# [WHAT IS NEEDED]
Copy out the records below word for word, from the line with "This screenshot has height=1568, width=779." to the line with "will (x=418, y=66).", including both of those lines.

◇ ◇ ◇ ◇ ◇ ◇ ◇

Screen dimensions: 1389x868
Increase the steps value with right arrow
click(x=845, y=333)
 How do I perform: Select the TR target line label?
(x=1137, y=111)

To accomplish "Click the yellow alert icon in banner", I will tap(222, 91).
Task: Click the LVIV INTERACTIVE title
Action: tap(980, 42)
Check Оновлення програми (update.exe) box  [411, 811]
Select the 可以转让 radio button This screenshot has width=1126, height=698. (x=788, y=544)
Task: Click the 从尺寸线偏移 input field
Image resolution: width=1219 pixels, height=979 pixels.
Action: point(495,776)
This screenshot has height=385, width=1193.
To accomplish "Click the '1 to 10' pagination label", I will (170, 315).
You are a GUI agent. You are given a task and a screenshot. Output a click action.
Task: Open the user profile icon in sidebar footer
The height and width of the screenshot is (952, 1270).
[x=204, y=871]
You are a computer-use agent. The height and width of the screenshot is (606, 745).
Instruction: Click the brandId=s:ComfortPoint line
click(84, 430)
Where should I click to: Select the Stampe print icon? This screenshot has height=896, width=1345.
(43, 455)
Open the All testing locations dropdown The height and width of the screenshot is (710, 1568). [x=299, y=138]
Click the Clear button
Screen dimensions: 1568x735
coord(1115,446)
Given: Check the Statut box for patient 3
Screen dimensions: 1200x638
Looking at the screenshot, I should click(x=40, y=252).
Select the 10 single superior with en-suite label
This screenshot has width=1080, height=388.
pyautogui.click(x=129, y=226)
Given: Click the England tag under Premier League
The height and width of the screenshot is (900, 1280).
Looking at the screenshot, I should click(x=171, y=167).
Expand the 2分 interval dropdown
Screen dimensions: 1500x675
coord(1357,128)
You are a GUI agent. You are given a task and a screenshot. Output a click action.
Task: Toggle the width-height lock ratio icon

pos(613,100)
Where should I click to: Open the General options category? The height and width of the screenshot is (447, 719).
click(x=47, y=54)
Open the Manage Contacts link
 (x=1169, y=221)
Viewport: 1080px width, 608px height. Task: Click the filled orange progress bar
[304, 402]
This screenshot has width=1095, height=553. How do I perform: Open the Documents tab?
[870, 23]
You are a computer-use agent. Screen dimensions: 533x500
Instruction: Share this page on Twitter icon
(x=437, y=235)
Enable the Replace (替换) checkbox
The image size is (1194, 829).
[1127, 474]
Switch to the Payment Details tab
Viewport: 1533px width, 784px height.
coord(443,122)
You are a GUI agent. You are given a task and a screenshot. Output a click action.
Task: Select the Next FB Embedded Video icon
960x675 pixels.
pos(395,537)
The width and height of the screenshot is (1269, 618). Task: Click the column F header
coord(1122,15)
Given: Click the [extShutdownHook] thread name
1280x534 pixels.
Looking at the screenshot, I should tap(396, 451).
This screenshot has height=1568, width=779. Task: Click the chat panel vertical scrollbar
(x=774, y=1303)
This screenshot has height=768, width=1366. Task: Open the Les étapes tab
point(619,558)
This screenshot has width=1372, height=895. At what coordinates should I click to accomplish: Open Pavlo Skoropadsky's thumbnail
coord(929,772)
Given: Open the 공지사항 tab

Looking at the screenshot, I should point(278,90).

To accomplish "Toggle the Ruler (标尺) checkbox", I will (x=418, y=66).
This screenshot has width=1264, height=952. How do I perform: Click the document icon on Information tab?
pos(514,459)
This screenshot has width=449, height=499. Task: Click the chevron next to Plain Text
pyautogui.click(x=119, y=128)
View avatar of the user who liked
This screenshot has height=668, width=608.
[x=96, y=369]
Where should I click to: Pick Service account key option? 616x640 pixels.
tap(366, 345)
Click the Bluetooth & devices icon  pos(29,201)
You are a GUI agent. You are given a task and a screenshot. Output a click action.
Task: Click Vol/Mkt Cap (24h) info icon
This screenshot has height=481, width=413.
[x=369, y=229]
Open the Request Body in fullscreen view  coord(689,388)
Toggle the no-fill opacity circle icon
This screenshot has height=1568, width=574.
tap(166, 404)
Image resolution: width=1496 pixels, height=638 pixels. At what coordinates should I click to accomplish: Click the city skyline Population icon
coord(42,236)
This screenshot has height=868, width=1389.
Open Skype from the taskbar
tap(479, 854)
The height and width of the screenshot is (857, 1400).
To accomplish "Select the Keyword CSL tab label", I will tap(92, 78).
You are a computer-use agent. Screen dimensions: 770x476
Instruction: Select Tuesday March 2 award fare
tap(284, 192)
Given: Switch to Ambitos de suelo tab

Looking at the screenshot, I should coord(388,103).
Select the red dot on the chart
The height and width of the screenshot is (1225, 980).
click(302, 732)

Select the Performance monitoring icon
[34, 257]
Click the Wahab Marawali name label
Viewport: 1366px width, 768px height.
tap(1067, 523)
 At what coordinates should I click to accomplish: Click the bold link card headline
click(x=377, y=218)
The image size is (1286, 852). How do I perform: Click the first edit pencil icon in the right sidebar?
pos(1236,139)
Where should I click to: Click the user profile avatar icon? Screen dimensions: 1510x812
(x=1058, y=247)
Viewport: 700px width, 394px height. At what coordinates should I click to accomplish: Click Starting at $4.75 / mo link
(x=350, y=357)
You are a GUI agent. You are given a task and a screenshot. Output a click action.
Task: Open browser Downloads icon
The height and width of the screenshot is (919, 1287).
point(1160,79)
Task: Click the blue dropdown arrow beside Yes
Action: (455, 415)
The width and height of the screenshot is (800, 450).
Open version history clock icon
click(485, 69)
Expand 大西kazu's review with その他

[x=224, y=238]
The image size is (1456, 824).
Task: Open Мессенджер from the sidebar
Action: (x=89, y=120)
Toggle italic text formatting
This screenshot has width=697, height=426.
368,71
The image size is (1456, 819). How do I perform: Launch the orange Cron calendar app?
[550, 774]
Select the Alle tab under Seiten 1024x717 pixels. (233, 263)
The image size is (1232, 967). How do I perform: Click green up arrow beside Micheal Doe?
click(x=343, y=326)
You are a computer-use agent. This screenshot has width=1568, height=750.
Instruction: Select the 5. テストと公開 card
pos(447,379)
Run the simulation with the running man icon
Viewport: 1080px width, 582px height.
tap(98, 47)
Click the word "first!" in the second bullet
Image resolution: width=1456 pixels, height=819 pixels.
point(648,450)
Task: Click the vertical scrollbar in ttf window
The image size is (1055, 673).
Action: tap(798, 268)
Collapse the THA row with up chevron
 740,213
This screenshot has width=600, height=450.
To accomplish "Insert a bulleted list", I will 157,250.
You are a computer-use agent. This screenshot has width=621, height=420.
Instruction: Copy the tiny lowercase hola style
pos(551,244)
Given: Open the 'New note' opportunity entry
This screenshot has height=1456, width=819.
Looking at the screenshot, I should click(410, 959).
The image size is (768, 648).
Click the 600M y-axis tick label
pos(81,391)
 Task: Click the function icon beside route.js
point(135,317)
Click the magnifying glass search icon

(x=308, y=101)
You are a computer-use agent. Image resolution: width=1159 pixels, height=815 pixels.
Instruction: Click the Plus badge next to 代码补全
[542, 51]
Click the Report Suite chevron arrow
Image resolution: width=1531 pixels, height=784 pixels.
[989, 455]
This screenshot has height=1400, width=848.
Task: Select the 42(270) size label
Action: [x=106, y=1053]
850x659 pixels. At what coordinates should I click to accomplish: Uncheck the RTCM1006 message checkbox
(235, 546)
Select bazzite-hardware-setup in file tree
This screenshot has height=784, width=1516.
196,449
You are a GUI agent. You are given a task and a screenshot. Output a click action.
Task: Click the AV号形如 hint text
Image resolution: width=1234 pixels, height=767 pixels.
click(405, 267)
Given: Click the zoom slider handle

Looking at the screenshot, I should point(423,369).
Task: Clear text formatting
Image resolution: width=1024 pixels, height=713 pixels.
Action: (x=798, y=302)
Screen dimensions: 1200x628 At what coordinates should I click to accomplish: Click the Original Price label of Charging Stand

◇ ◇ ◇ ◇ ◇ ◇ ◇

# [WRITTEN ANSWER]
This screenshot has height=1568, width=779. Task: Click the chat panel vertical scrollbar
(x=774, y=1303)
This screenshot has height=768, width=1366. Task: Open the Les étapes tab
point(619,558)
This screenshot has width=1372, height=895. At what coordinates should I click to accomplish: Open Pavlo Skoropadsky's thumbnail
coord(929,772)
Given: Open the 공지사항 tab

Looking at the screenshot, I should point(278,90).

To accomplish "Toggle the Ruler (标尺) checkbox", I will (x=418, y=66).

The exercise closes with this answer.